• _What is asked_:
1 - Update the Gensim FastText bug report from "The FastText implementation" up to and including "FastText(size=4, window=3, min_count=1)", changing "IndexError" to "RuntimeError".
2 - According to the Gensim FastText bug report, in which version does the sample code still run without errors?

• _Source passage_:
Gensim: FastText SkipGram Implementation Broken since 3.7.2

Created on 29 May 2019  路  7Comments  路  Source: RaRe-Technologies/gensim

The FastText implementation using skip-gram appears to be broken since 3.7.2. Below is the sample code I am using, which is almost identical to the example in the docs but with additional printed output. In v3.7.1, everything runs fine, but in subsequent versions, an IndexError occurs during train_sg_pair.

# Sample Code
import sys
import gensim
from gensim.models import FastText
from gensim.test.utils import common_texts
print(f"Python {sys.version.split()[0]} | Gensim {gensim.__version__}")

sim_word = "computer"

print("CBOW")
cbow = FastText(size=4, window=3, min_count=1)
cbow.build_vocab(sentences=common_texts)
cbow.train(sentences=common_texts, total_examples=len(common_texts), epochs=10)
cbow_similarities = " | ".join(
    [f"{word}: {sim:0.4f}" for (word, sim) in cbow.most_similar("computer")]
)
print(f"{sim_word}:: {cbow_similarities}")

• _Information provided_:
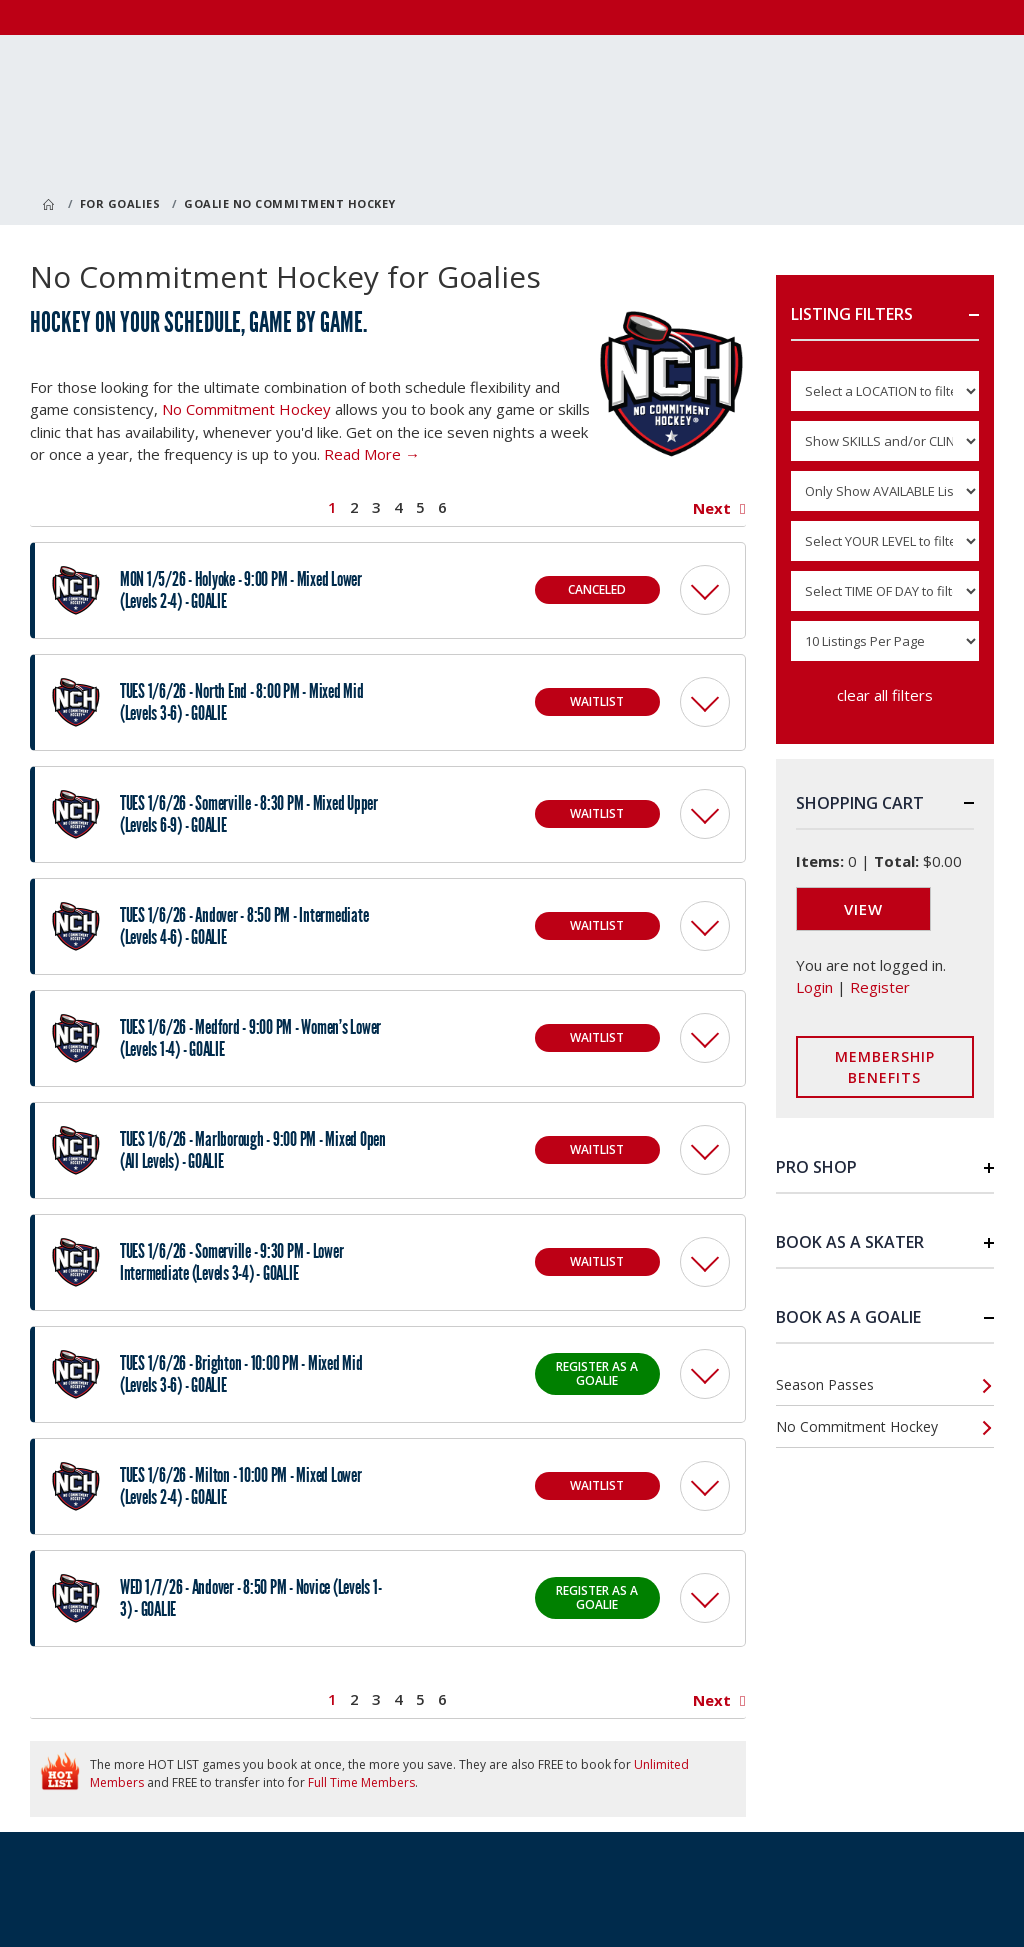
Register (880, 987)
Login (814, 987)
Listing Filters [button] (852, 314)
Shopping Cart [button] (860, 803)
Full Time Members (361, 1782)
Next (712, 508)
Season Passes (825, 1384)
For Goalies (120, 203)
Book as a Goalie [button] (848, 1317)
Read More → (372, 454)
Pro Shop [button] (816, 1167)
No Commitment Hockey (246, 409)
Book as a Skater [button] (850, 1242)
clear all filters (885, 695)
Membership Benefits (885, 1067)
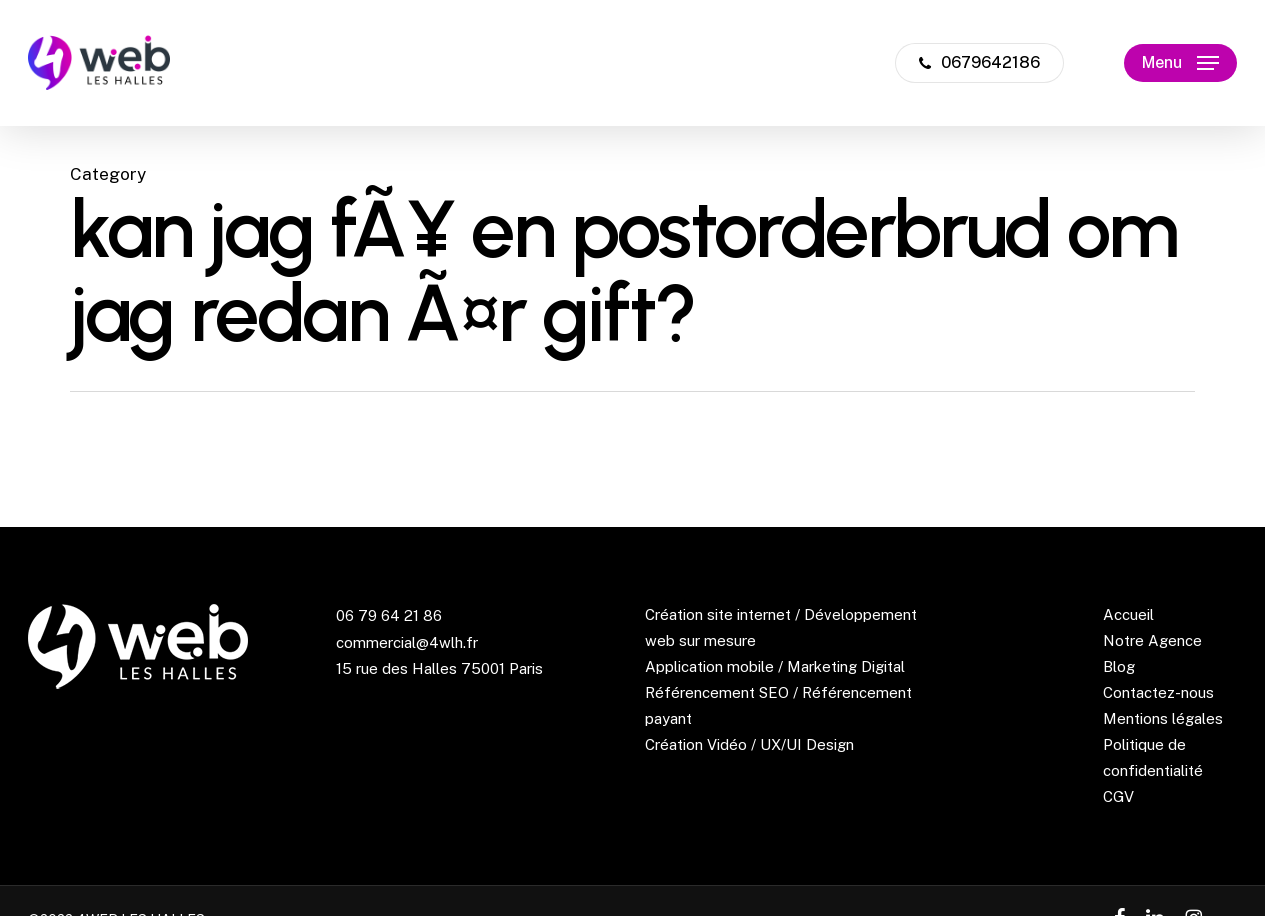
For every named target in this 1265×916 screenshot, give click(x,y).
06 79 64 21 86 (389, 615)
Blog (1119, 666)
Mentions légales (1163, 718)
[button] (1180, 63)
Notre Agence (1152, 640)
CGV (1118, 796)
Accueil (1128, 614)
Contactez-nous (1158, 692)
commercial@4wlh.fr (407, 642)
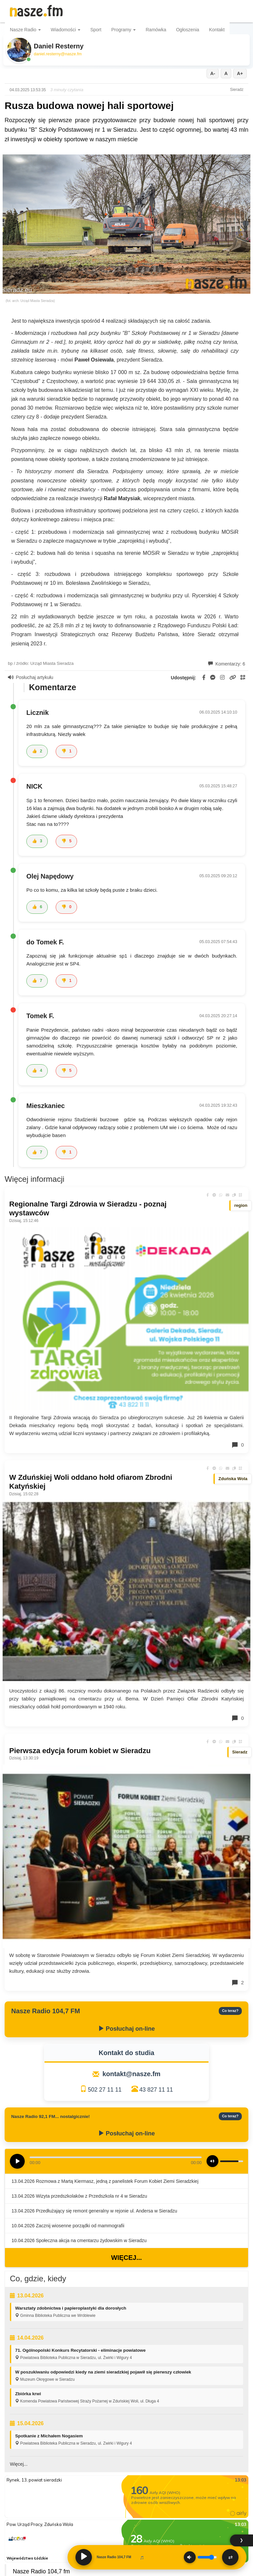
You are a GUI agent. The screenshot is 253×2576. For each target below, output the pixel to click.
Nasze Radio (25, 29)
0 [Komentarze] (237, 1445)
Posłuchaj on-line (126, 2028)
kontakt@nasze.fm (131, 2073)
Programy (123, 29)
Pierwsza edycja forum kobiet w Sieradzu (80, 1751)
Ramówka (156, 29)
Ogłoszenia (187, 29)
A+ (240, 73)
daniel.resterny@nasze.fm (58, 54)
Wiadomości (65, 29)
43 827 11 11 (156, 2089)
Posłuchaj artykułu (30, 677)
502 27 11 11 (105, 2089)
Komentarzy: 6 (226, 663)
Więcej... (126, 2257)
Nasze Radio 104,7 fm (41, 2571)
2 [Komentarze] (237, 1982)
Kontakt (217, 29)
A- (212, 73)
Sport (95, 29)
* * *
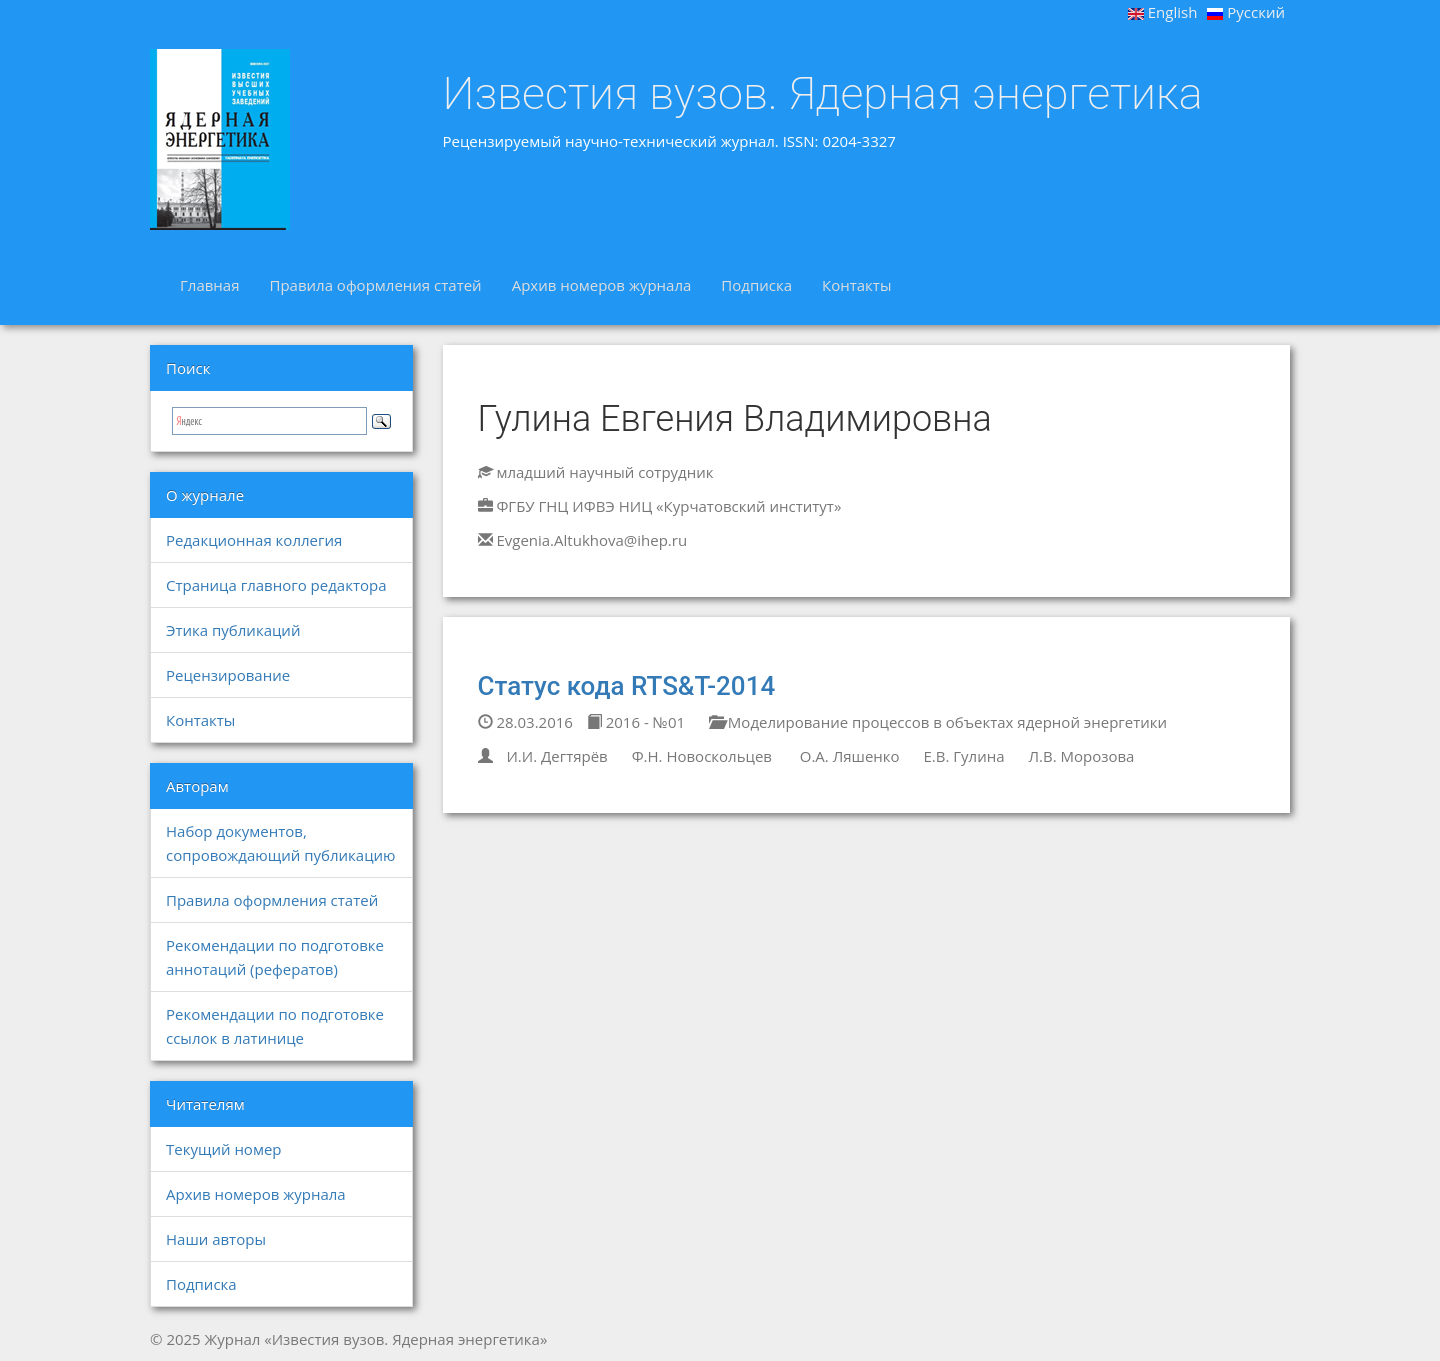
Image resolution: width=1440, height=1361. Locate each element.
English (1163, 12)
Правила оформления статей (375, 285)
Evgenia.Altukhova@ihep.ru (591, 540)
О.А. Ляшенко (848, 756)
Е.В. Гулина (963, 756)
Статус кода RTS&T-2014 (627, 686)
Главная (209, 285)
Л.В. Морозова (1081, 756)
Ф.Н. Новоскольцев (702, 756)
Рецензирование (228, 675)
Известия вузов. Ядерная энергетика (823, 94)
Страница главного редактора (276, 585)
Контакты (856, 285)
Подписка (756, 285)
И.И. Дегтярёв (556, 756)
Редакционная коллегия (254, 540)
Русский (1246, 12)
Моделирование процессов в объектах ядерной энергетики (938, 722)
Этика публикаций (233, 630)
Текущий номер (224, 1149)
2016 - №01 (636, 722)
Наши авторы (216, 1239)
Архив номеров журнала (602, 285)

• _Task responses_:
1 -
The FastText implementation using skip-gram appears to be broken since 3.7.2. Below is the sample code I am using, which is almost identical to the example in the docs but with additional printed output. In v3.7.1, everything runs fine, but in subsequent versions, an RuntimeError occurs during train_sg_pair.

# Sample Code
import sys
import gensim
from gensim.models import FastText
from gensim.test.utils import common_texts
print(f"Python {sys.version.split()[0]} | Gensim {gensim.__version__}")

sim_word = "computer"

print("CBOW")
cbow = FastText(size=4, window=3, min_count=1)

2 - Version 3.7.1